2.3.6.8 Kurang pengetahuan (kebutuhan belajar) mengenai kondisi
dan kebutuhan pengobatan berhubungan dengan:
2.3.6.8.1
Kurang pemajanan, tidak mengenal
informasi/sumber-sumber informasi.
2.3.6.8.2
Kurang mengingat/keterbatasan kognitif.
2.3.7
Tujuan Dan Intervensi
2.3.7.1
Perubahan perfusi jaringan serebral.
Tujuan:
Ø
Mempertahankan
tingkat kesadaran/perbaikan kognitif dan fungsi motorik/sensori.
Ø Mendemonstrasikan
tanda vital stabil dan tidak ada tanda-tanda peningkatan TIK.
Intervensi:
Ø Tentukan
faktor-faktor yang berhubungan dengan keadaan tertentu atau yang menyebabkan
koma/penurunan perfusi jaringan otak dan potensial peningkatan TIK.

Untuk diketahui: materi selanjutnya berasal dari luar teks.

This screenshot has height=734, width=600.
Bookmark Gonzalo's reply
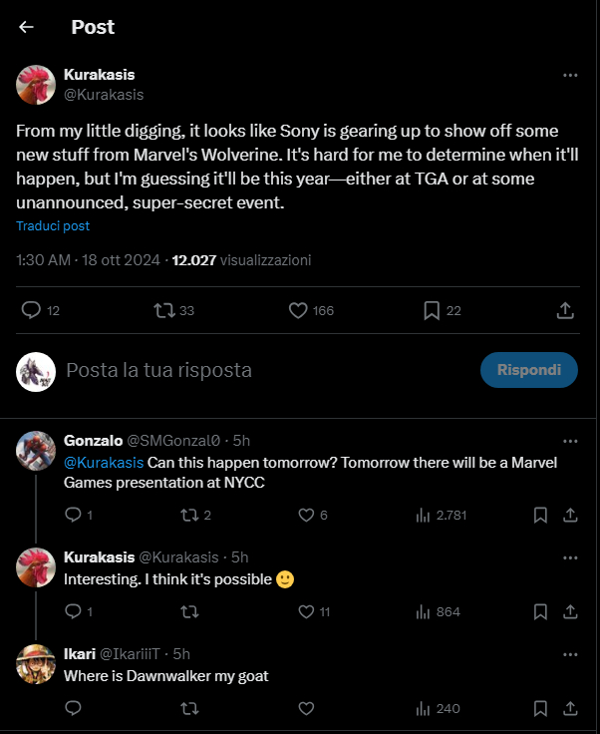[540, 515]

Rasional : Menentukan pilihan
intervensi.
Ø Pantau/catat
status neurologist secara teratur (GCS).
Rasional : Mengkaji
adanya kecenderungan peningkatan TIK dan bermanfaat dalam menentukan lokasi,
perluasan dan perkembangan kerusakan SSP dan menentukan tingkat kesadaran.
Ø Pantau
Tekanan Darah
Rasional : Peningkatan tekanan darah
sistematik yang diikuti oleh penurunan tingkat kesadaran.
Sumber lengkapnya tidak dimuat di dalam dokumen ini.